# K-9 Stabbed On Duty Adjusts To Life After Police Work



## Ingrid (Aug 29, 2010)

*Video on Demand CBS Minnesota*

March 12, 2012

MINNEAPOLIS (WCCO) – We often talk about police officers willing to sacrifice, but this story centers around a Roseville K-9 who became the victim.

Major, an 11-year-old German Shepherd, was stabbed and beaten by a burglary suspect more than a year ago. Although he’s lost the use of his hind legs, he hasn’t lost the loyalty of his handler. Major is adjusting to life after police work.

After Officer John Jorgensen leaves for work, Major barks — sometimes non-stop — until he comes back. He wants to go too.
“These dogs, once they start doin’ police work, that’s all they wanna do,” Jorgensen said.

Jorgensen and Major have spent eight years and 100,000 miles in the car together.
“My wife likes to point out that I’ve been with Major longer than her,” Jorgensen said.

After the stabbing in November of 2010, Major underwent therapy seven days a week for three months.
“He was stabbed on the top of his head, behind his left ear, the middle of his shoulder blades, and once in the mid-back area,” Jorgensen said.

With the help of what acts as a K-9 wheel chair, Major gets around. But there’s one place he’s not allowed to go: the garage.
That’s where Otis, Jorgensen’s newest K-9, is.

“Major definitely knows there’s something up,” Jorgensen said. “When you come in reeking like another dog every day.”

Jorgensen just started basic K-9 school with Otis, who was actually bred to be a police service dog whereas Major started as a house pet. 
“Most guys or gals don’t get to do it once, never mind twice, so I feel very lucky,” Jorgensen said. “If Otis is half the dog that Major was, then we’ll be in good shape.”

Otis and Major will be able to meet once Otis is done with his 12 weeks of training. Jorgensen expects them to get along just fine.

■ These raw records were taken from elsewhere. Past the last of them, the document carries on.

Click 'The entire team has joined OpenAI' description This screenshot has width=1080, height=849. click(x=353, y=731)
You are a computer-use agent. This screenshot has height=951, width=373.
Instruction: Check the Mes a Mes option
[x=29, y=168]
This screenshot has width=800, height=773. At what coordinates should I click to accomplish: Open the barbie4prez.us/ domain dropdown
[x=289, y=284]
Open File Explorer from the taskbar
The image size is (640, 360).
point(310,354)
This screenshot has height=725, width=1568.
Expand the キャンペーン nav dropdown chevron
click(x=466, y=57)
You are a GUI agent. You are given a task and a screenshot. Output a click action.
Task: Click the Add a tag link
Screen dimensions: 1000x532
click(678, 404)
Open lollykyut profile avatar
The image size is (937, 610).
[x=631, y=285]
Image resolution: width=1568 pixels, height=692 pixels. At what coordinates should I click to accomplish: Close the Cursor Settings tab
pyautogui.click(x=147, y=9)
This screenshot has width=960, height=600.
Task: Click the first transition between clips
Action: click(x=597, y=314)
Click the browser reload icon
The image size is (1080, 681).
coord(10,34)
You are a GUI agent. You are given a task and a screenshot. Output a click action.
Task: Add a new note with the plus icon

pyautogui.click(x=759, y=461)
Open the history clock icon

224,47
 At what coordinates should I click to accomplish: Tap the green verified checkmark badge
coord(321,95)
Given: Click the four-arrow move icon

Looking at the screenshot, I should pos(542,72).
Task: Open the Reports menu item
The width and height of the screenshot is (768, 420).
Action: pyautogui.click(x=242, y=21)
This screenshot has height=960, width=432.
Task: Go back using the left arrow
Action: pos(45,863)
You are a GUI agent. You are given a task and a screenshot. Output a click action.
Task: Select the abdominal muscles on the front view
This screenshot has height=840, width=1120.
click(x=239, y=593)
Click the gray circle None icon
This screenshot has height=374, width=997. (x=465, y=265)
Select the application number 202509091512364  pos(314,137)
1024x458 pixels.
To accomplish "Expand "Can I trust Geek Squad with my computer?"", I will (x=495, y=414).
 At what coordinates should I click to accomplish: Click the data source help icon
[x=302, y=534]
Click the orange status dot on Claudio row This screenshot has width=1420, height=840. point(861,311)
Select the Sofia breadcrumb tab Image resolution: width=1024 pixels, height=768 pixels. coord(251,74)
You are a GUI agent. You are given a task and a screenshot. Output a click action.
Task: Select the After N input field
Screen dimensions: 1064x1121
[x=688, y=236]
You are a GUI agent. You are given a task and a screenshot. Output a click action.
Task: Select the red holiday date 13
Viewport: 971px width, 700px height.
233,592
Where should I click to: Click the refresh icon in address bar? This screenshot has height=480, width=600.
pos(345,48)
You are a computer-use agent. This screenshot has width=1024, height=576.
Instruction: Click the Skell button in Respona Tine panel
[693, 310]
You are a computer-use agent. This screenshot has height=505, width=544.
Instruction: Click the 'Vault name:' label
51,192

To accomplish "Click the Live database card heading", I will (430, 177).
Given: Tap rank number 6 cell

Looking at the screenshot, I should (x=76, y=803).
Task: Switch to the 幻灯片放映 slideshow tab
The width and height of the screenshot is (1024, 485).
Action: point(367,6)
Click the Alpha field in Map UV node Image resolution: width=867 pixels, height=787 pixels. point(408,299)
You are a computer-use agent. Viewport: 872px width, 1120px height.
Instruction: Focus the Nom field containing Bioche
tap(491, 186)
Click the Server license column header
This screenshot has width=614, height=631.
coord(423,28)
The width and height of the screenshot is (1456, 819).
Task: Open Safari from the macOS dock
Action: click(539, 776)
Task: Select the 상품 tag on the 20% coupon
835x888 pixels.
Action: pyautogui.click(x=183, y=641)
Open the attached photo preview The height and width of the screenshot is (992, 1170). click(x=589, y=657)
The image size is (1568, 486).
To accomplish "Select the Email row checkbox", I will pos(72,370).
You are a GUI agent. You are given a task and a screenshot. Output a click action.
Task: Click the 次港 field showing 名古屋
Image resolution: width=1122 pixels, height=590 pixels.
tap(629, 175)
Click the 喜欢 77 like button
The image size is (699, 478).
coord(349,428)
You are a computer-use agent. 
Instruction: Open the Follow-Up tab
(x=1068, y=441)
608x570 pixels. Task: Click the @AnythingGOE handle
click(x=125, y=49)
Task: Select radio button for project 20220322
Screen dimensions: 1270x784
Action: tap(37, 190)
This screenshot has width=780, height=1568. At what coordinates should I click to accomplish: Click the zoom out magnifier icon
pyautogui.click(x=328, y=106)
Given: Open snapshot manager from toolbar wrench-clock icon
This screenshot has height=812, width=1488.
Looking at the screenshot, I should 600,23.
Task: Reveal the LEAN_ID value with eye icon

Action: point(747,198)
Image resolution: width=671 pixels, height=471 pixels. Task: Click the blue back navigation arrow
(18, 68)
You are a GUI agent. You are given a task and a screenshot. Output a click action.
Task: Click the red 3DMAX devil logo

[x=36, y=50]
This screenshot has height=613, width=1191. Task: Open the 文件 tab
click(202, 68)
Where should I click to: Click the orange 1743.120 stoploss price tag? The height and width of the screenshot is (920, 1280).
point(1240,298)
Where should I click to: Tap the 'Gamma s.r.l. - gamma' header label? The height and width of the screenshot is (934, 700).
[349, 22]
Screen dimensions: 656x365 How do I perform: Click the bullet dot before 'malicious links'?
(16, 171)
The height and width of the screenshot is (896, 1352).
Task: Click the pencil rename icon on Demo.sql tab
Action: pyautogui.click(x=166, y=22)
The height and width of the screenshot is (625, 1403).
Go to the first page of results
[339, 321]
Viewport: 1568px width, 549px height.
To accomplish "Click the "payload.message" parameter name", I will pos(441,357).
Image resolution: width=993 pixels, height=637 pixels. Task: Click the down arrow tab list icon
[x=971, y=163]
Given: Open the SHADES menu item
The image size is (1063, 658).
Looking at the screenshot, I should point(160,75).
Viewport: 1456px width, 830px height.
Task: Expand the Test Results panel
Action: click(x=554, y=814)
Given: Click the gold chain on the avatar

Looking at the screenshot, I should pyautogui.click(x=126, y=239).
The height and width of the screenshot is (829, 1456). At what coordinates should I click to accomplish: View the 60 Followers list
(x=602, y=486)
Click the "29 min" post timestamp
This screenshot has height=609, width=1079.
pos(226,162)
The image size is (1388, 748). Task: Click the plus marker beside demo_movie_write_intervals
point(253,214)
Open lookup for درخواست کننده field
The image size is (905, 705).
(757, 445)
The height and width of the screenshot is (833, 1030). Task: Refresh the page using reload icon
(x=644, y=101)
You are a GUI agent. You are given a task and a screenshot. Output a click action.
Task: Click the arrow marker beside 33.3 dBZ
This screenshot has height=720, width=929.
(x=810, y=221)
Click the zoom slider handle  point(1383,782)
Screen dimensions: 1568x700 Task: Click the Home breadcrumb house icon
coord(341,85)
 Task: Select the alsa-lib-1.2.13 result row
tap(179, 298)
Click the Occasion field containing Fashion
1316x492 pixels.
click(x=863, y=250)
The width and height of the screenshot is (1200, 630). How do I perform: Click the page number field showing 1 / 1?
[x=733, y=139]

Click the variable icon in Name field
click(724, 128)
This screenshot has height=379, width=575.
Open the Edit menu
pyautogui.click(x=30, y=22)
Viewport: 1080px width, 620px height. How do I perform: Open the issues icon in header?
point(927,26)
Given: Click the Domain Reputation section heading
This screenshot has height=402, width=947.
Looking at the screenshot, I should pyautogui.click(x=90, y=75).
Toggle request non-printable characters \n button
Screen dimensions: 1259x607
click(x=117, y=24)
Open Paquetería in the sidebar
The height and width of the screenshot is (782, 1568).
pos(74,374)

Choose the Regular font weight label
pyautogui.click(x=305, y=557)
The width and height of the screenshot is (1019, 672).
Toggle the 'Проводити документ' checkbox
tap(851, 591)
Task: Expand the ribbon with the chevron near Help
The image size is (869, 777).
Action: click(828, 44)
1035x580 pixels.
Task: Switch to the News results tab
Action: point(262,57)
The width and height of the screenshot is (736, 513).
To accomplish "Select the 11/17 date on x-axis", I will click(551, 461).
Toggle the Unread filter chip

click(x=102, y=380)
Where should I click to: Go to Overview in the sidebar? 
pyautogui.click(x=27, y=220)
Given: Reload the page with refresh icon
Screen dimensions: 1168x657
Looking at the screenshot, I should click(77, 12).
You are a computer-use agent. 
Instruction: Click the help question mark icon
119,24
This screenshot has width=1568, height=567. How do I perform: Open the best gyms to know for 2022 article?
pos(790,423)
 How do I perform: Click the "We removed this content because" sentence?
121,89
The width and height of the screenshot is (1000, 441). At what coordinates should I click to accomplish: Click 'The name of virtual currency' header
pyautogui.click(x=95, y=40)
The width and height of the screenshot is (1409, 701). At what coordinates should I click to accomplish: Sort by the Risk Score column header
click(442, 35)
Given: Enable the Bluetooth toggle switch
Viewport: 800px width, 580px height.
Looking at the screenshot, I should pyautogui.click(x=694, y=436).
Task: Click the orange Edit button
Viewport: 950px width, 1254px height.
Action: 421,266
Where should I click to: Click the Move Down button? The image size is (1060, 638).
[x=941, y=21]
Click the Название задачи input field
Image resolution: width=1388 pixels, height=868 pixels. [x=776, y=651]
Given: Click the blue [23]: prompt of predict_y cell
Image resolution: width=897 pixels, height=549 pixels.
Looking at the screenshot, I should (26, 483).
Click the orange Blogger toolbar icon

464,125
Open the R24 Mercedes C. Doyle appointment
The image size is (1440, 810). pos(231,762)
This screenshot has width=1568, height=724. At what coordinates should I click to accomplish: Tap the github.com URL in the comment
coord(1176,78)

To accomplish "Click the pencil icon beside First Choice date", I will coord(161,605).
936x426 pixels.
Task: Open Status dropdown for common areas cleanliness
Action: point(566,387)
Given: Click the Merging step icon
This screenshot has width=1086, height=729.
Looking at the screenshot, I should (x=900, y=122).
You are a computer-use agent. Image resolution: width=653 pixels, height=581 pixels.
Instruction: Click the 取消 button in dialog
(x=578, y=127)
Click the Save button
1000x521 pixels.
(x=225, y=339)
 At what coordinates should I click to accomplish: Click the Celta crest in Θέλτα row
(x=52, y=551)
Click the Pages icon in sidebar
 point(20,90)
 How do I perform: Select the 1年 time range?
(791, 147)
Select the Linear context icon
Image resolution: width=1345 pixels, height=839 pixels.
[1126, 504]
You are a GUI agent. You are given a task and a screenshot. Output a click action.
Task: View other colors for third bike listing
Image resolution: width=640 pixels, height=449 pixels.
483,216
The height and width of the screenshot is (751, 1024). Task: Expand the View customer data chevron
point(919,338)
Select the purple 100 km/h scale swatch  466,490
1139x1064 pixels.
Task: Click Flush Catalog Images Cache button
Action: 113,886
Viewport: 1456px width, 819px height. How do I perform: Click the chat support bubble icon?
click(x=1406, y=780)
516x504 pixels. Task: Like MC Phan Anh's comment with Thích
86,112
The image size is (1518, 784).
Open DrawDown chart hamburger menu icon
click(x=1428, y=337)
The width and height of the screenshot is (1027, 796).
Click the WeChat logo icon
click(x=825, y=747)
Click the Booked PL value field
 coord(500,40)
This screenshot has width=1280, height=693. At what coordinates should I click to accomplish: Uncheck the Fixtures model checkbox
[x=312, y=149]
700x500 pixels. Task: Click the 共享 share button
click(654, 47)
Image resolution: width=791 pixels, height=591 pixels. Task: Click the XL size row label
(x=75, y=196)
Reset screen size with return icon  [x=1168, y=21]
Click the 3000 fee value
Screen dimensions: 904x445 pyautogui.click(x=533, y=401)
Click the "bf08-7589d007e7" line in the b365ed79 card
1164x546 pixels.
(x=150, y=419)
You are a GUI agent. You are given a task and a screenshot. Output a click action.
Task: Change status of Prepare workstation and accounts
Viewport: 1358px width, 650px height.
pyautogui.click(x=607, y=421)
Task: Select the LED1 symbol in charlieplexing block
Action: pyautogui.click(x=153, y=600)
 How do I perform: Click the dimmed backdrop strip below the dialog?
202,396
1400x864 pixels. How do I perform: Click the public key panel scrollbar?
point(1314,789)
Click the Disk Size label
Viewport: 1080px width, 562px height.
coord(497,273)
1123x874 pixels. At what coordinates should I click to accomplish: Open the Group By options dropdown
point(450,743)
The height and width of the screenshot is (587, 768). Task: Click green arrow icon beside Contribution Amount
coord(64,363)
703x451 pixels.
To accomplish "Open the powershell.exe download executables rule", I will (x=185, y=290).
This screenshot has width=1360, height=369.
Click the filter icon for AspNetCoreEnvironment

Since Major’s injury, Jorgensen has helped get legislation passed to increase the penalties for someone who hurts a K-9.


----------



## CeCe (Jun 1, 2011)

Nice story. Thanks for sharing.


----------



## NarysDad (Apr 29, 2010)

Sad story, but it's nice to hear that the officer has continued to care for his partner after the injury. Hope the man that stabbed Major spends lots of time thinking about what he had done while in Jail with the key thrown away of coarse!!


----------